--- EXERCISE DIRECTIONS ---
Copy out every line of the material below word for word, with no changes.

--- SOURCE INFORMATION ---
────────────────

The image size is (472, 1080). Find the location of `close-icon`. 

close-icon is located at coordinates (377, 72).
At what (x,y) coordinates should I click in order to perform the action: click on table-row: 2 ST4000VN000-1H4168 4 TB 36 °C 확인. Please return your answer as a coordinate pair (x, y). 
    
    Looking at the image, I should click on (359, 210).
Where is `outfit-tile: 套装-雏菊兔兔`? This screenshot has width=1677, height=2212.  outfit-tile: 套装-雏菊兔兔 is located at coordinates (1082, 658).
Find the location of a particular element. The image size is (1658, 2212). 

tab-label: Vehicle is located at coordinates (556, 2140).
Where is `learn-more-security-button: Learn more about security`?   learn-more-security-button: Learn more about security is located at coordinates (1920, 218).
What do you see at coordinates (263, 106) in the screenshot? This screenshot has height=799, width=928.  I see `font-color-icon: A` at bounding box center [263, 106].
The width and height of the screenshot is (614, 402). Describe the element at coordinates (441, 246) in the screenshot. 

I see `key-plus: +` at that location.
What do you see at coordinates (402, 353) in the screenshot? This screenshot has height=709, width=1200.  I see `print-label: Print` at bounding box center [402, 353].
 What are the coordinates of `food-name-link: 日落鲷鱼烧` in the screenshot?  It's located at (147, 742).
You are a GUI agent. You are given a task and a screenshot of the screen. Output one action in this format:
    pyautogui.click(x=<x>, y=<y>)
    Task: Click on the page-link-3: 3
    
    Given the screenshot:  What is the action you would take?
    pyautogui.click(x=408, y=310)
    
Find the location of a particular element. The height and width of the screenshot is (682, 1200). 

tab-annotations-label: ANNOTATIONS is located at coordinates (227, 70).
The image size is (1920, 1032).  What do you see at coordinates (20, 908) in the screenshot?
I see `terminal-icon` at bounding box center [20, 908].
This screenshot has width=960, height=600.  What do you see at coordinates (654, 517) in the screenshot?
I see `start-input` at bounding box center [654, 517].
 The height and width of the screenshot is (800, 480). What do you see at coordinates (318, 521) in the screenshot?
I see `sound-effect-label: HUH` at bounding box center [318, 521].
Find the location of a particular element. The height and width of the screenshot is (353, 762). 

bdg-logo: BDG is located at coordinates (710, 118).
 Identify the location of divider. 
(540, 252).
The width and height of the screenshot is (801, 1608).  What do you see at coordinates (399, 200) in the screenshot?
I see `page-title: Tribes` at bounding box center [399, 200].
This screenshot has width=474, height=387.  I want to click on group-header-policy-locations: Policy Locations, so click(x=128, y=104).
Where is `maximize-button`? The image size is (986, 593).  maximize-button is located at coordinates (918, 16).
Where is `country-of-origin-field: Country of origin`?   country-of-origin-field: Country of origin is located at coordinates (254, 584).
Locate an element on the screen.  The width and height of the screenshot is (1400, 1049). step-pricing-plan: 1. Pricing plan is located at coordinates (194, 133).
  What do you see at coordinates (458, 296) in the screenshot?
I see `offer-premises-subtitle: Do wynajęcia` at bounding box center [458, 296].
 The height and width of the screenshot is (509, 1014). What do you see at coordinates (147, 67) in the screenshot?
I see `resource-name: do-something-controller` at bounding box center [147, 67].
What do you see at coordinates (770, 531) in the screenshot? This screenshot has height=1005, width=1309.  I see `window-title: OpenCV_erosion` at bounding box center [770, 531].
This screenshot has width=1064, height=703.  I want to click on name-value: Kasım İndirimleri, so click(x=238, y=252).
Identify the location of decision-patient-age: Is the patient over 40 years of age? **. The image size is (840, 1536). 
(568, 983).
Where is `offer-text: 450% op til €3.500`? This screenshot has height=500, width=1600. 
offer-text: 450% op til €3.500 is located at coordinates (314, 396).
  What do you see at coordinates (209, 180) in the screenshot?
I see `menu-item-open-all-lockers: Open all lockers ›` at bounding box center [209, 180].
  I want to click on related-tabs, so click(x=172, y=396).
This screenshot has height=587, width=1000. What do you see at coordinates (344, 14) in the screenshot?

────────────────

--- ANSWER SPACE ---
The image size is (472, 1080). Find the location of `close-icon`. 

close-icon is located at coordinates (377, 72).
At what (x,y) coordinates should I click in order to perform the action: click on table-row: 2 ST4000VN000-1H4168 4 TB 36 °C 확인. Please return your answer as a coordinate pair (x, y). 
    
    Looking at the image, I should click on (359, 210).
Where is `outfit-tile: 套装-雏菊兔兔`? This screenshot has width=1677, height=2212.  outfit-tile: 套装-雏菊兔兔 is located at coordinates (1082, 658).
Find the location of a particular element. The image size is (1658, 2212). 

tab-label: Vehicle is located at coordinates (556, 2140).
Where is `learn-more-security-button: Learn more about security`?   learn-more-security-button: Learn more about security is located at coordinates (1920, 218).
What do you see at coordinates (263, 106) in the screenshot? This screenshot has height=799, width=928.  I see `font-color-icon: A` at bounding box center [263, 106].
The width and height of the screenshot is (614, 402). Describe the element at coordinates (441, 246) in the screenshot. 

I see `key-plus: +` at that location.
What do you see at coordinates (402, 353) in the screenshot? This screenshot has height=709, width=1200.  I see `print-label: Print` at bounding box center [402, 353].
 What are the coordinates of `food-name-link: 日落鲷鱼烧` in the screenshot?  It's located at (147, 742).
You are a GUI agent. You are given a task and a screenshot of the screen. Output one action in this format:
    pyautogui.click(x=<x>, y=<y>)
    Task: Click on the page-link-3: 3
    
    Given the screenshot:  What is the action you would take?
    pyautogui.click(x=408, y=310)
    
Find the location of a particular element. The height and width of the screenshot is (682, 1200). 

tab-annotations-label: ANNOTATIONS is located at coordinates (227, 70).
The image size is (1920, 1032).  What do you see at coordinates (20, 908) in the screenshot?
I see `terminal-icon` at bounding box center [20, 908].
This screenshot has width=960, height=600.  What do you see at coordinates (654, 517) in the screenshot?
I see `start-input` at bounding box center [654, 517].
 The height and width of the screenshot is (800, 480). What do you see at coordinates (318, 521) in the screenshot?
I see `sound-effect-label: HUH` at bounding box center [318, 521].
Find the location of a particular element. The height and width of the screenshot is (353, 762). 

bdg-logo: BDG is located at coordinates (710, 118).
 Identify the location of divider. 
(540, 252).
The width and height of the screenshot is (801, 1608).  What do you see at coordinates (399, 200) in the screenshot?
I see `page-title: Tribes` at bounding box center [399, 200].
This screenshot has width=474, height=387.  I want to click on group-header-policy-locations: Policy Locations, so click(x=128, y=104).
Where is `maximize-button`? The image size is (986, 593).  maximize-button is located at coordinates (918, 16).
Where is `country-of-origin-field: Country of origin`?   country-of-origin-field: Country of origin is located at coordinates (254, 584).
Locate an element on the screen.  The width and height of the screenshot is (1400, 1049). step-pricing-plan: 1. Pricing plan is located at coordinates (194, 133).
  What do you see at coordinates (458, 296) in the screenshot?
I see `offer-premises-subtitle: Do wynajęcia` at bounding box center [458, 296].
 The height and width of the screenshot is (509, 1014). What do you see at coordinates (147, 67) in the screenshot?
I see `resource-name: do-something-controller` at bounding box center [147, 67].
What do you see at coordinates (770, 531) in the screenshot? This screenshot has height=1005, width=1309.  I see `window-title: OpenCV_erosion` at bounding box center [770, 531].
This screenshot has width=1064, height=703.  I want to click on name-value: Kasım İndirimleri, so click(x=238, y=252).
Identify the location of decision-patient-age: Is the patient over 40 years of age? **. The image size is (840, 1536). 
(568, 983).
Where is `offer-text: 450% op til €3.500`? This screenshot has height=500, width=1600. 
offer-text: 450% op til €3.500 is located at coordinates (314, 396).
  What do you see at coordinates (209, 180) in the screenshot?
I see `menu-item-open-all-lockers: Open all lockers ›` at bounding box center [209, 180].
  I want to click on related-tabs, so click(x=172, y=396).
This screenshot has height=587, width=1000. What do you see at coordinates (344, 14) in the screenshot?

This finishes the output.